# AIM OF THE TASK
Print nothing but the lines below starting at the line that holds "Click the Kaia network icon" and ending at the line that holds "Task: Click the Color Mode Color value", including both, each exactly as written.

(Saved entries)

----

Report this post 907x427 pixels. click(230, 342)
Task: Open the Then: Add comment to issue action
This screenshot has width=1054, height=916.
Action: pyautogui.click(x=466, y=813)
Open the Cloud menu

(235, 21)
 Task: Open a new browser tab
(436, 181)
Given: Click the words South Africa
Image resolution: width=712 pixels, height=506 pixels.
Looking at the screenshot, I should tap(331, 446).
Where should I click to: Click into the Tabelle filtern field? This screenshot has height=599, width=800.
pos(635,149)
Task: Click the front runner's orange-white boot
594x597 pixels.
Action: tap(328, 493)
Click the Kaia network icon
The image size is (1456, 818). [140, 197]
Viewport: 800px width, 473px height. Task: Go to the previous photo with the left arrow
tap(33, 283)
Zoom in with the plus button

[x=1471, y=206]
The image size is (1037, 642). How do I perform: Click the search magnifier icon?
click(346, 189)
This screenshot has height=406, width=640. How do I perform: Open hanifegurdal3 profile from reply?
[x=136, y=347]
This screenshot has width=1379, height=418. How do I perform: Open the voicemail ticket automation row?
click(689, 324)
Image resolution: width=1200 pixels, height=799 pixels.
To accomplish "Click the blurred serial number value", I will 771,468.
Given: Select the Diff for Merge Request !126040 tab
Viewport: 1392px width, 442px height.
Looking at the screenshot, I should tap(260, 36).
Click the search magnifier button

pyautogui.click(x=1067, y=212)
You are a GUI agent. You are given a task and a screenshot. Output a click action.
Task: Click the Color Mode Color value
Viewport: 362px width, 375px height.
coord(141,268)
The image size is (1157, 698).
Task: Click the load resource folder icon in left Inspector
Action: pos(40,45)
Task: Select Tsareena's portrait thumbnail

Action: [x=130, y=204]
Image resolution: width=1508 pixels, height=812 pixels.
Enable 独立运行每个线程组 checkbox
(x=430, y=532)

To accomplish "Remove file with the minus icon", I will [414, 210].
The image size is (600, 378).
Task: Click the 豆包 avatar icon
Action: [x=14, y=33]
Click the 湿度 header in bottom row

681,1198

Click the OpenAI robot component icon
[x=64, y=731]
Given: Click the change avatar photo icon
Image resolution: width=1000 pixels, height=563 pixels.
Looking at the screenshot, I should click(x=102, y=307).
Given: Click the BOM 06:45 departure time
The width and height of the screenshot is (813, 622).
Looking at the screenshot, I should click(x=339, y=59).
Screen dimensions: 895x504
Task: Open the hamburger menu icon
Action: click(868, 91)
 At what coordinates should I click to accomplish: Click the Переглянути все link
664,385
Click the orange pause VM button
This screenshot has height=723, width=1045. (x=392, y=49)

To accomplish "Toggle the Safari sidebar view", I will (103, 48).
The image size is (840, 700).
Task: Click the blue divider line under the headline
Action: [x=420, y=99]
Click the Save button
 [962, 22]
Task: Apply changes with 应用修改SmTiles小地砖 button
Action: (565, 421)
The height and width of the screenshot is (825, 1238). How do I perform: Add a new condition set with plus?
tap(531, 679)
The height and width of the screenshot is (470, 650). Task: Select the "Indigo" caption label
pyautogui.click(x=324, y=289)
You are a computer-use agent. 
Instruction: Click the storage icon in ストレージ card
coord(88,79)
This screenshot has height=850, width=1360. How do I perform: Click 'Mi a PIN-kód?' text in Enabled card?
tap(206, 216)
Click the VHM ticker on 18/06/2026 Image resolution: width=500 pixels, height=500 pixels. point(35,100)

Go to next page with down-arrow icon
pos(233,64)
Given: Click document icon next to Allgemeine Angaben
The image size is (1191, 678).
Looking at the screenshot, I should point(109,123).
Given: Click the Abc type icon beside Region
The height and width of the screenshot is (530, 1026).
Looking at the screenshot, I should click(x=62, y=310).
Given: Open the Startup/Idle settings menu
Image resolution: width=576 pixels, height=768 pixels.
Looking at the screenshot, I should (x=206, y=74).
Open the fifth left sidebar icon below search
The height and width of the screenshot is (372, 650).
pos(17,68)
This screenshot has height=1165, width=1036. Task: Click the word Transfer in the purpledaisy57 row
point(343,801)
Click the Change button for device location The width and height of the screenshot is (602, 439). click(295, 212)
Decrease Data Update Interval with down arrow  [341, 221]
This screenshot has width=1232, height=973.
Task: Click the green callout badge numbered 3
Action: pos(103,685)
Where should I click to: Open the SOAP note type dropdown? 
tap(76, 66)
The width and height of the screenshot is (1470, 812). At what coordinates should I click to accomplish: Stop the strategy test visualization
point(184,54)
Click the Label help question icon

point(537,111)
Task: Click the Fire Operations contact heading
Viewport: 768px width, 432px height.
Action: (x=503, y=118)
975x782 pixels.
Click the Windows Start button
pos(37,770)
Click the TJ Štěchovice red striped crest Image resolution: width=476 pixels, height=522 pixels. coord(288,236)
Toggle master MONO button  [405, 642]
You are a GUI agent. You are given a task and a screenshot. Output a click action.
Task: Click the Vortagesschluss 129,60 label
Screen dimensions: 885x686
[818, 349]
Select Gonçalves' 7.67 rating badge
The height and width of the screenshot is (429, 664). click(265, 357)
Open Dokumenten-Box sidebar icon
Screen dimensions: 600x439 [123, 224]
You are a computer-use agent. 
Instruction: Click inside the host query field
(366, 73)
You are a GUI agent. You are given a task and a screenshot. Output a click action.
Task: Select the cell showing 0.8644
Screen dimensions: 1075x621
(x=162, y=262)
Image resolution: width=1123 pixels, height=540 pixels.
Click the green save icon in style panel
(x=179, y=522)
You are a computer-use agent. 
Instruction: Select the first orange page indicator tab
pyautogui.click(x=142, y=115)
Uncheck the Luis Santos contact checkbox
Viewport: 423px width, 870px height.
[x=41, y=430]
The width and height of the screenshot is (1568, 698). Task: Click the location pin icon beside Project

----

# TASK SOLUTION
Click the Kaia network icon
The image size is (1456, 818). [140, 197]
Viewport: 800px width, 473px height. Task: Go to the previous photo with the left arrow
tap(33, 283)
Zoom in with the plus button

[x=1471, y=206]
The image size is (1037, 642). How do I perform: Click the search magnifier icon?
click(346, 189)
This screenshot has height=406, width=640. How do I perform: Open hanifegurdal3 profile from reply?
[x=136, y=347]
This screenshot has width=1379, height=418. How do I perform: Open the voicemail ticket automation row?
click(689, 324)
Image resolution: width=1200 pixels, height=799 pixels.
To accomplish "Click the blurred serial number value", I will 771,468.
Given: Select the Diff for Merge Request !126040 tab
Viewport: 1392px width, 442px height.
Looking at the screenshot, I should tap(260, 36).
Click the search magnifier button

pyautogui.click(x=1067, y=212)
You are a GUI agent. You are given a task and a screenshot. Output a click action.
Task: Click the Color Mode Color value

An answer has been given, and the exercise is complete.